Linda Ferri (born 1957 in Rome) is an Italian author and screenwriter.

Early life 
Linda Ferri was born in Rome to an American mother and Italian father. However, she spent most of her early years in Paris, France. Ferri graduated with a degree in political science, in Paris. Subsequently, she studied Philosophy at Columbia University in New York. She later graduated with a degree in philosophy of history in Florence, Italy. Ferri worked numerous years in the writing industry, publishing work as a translator and editor of foreign literature.

In an interview with Biblioteche di Roma, in 2012, Ferri states that even though she has had a permanent and life-long love for literature, it was truly cinema that provided her most vivid and lasting memories of her childhood. She suggested that she could remember films better than books because she associated them with exciting family memories. In 2009, during an interview for the Italian edition of Marie Claire magazine, conducted by Lorenzo Pesce. Ferri states: "Perhaps being a woman helps me delve into the motions, or perhaps not. I do not believe in a 'feminine writing', a film script involves a multiplicity of gazes, it does not have a gender."

Career

Cinema 
Ferri is an author, who is perhaps best known for her work as a screenwriter. Following her first publication, she co-wrote the screenplay Voglia una donnaaa! in 1998, which was directed and co-written by two brothers, Marco and Luca Mazzieri. Subsequently, Ferri co-wrote the story and screenplay for La stanza del figlio (The Son’s Room) directed by Nanni Moretti in 2001. Additionally, in 2001, she co-wrote Luce dei mei Occhi (Light of my eyes) and La Vita che Vorrei (The Life I Want) directed by Giuseppe Piccioni in 2004. Ferri co-wrote Anche Libero Va Bene (Along the Ridge) in 2006, directed by Kim Rossi Stuart.

WHAT IS BEING ASKED >>
Reproduce the part of the Linda Ferri biography that begins at the words "Linda Ferri (born" and stops after "of foreign literature.", word for word. The entries after this point come from a separate source, not from the Linda Ferri biography.

DATA EXTRACT >>

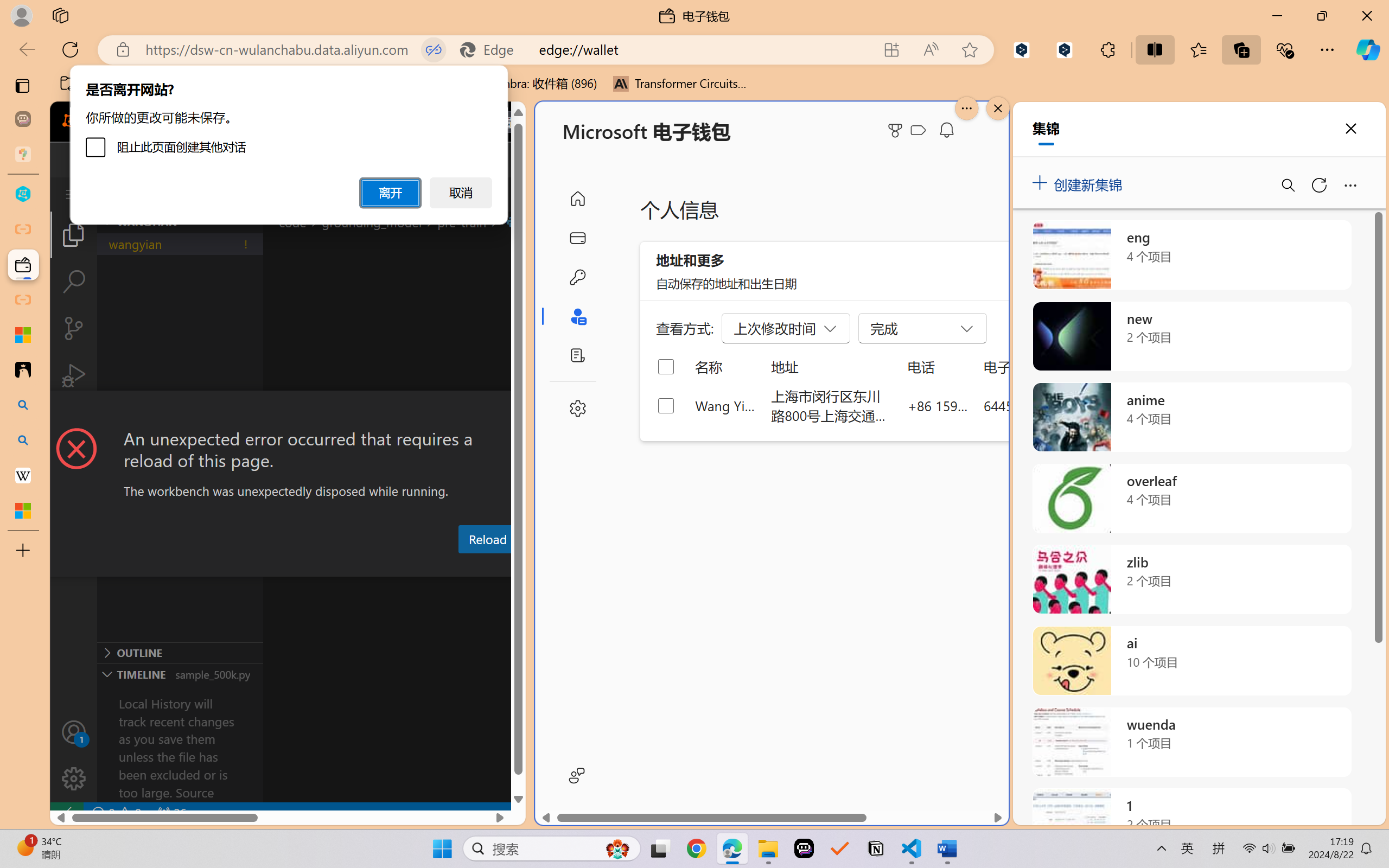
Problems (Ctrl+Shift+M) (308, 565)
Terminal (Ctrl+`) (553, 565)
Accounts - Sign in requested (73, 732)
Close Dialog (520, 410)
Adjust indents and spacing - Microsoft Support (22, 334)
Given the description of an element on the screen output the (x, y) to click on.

* * *

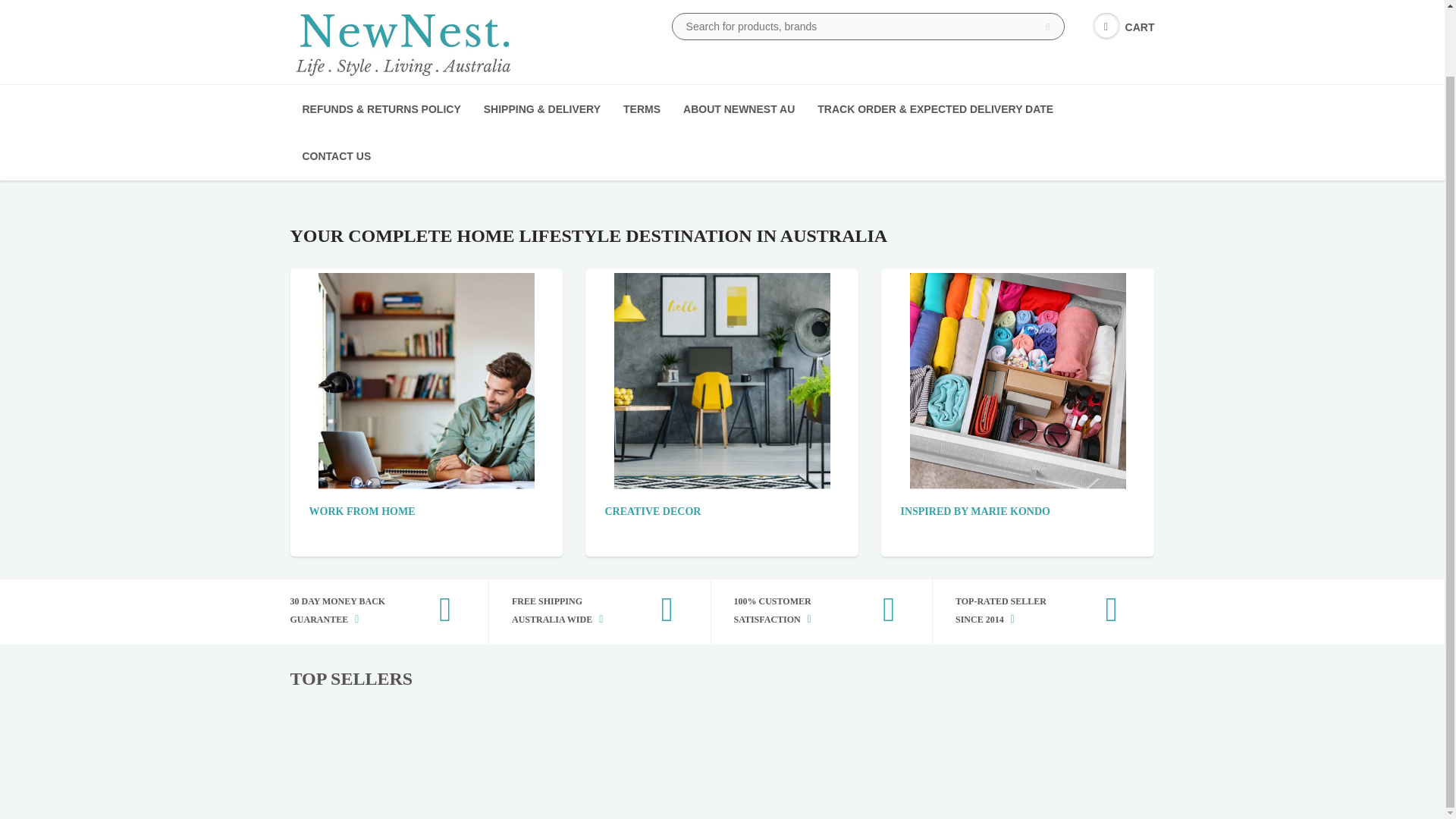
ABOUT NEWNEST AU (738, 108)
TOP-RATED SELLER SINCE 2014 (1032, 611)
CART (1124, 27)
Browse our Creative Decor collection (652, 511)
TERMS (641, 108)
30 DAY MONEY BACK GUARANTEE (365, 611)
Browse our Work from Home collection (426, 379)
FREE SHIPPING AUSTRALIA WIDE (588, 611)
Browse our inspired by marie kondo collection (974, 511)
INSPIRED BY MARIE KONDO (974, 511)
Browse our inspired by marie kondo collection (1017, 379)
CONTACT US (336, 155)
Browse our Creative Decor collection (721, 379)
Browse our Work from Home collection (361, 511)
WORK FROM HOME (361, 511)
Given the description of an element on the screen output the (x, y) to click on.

RESULT OF THE EXERCISE >>
Linda Ferri (born 1957 in Rome) is an Italian author and screenwriter.

Early life 
Linda Ferri was born in Rome to an American mother and Italian father. However, she spent most of her early years in Paris, France. Ferri graduated with a degree in political science, in Paris. Subsequently, she studied Philosophy at Columbia University in New York. She later graduated with a degree in philosophy of history in Florence, Italy. Ferri worked numerous years in the writing industry, publishing work as a translator and editor of foreign literature.